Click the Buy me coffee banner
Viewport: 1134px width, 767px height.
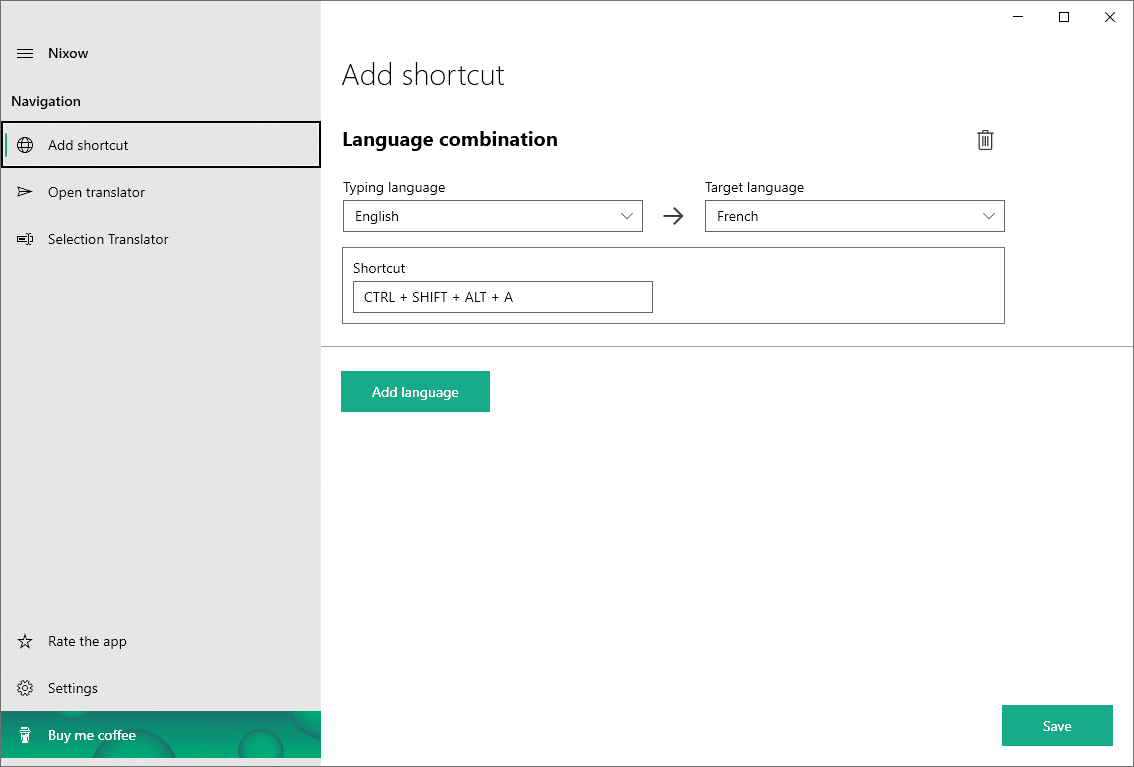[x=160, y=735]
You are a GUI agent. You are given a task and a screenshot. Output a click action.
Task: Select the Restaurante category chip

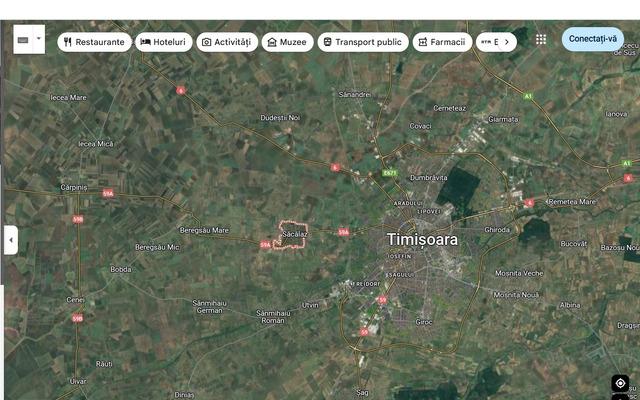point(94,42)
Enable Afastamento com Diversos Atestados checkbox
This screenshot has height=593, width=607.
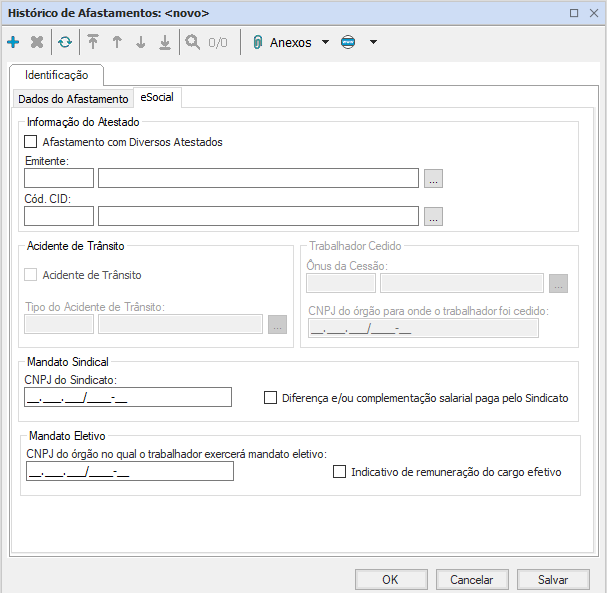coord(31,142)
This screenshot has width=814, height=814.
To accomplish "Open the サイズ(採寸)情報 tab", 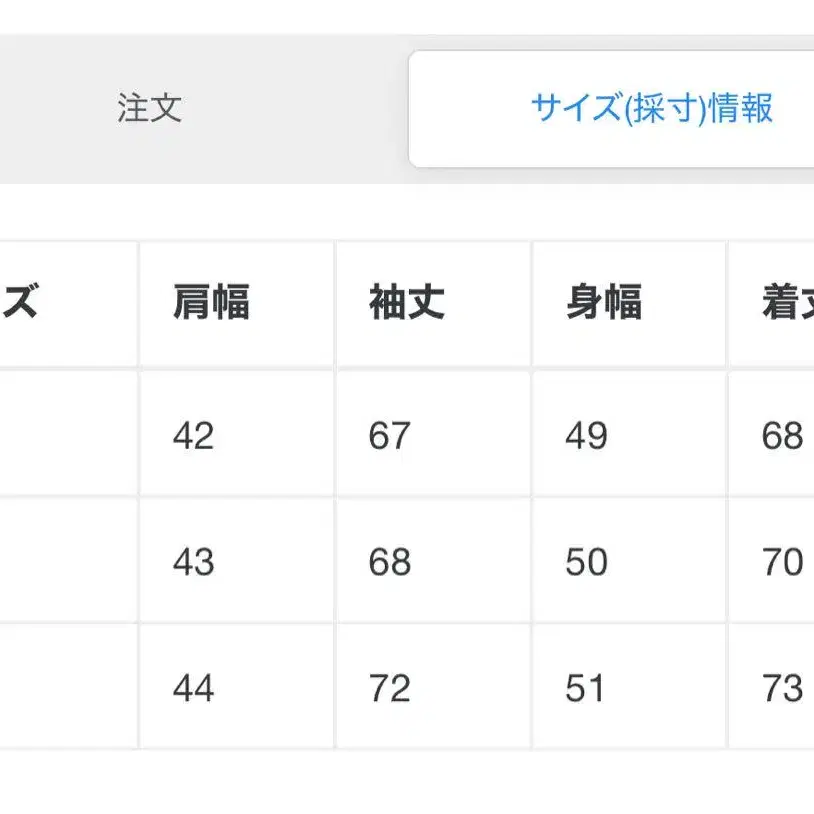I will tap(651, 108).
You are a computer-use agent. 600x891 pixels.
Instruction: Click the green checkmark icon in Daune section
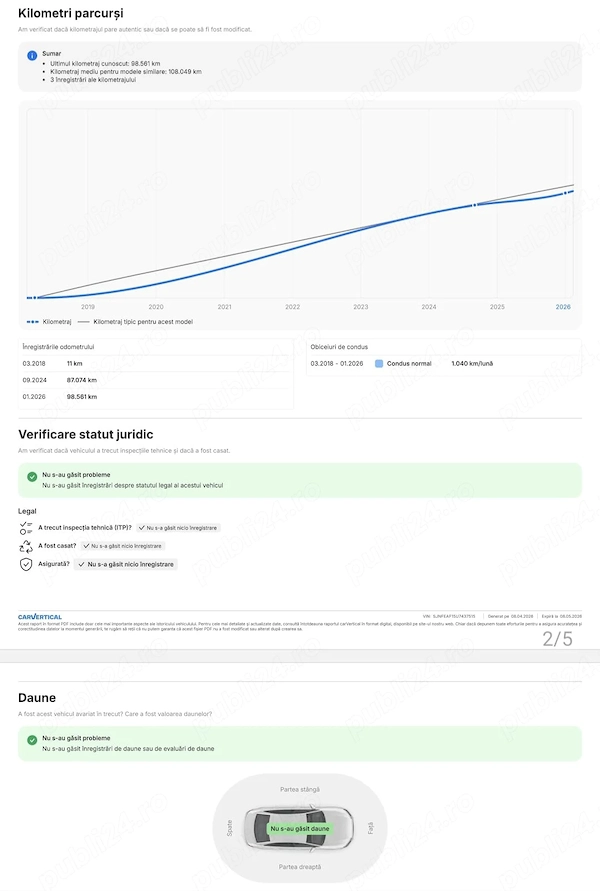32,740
· · · ·
Activity >>
In the entries above, find the line containing "You are a GUI" and the line containing "This screenshot has width=814, height=814."; give again exactly those two lines and every line between them, minus the pictures.

Response to this exercise >>
You are a GUI agent. You are given a task and a screenshot. Output a click action.
Task: Select the Restaurante category chip

point(94,42)
Enable Afastamento com Diversos Atestados checkbox
This screenshot has height=593, width=607.
coord(31,142)
This screenshot has width=814, height=814.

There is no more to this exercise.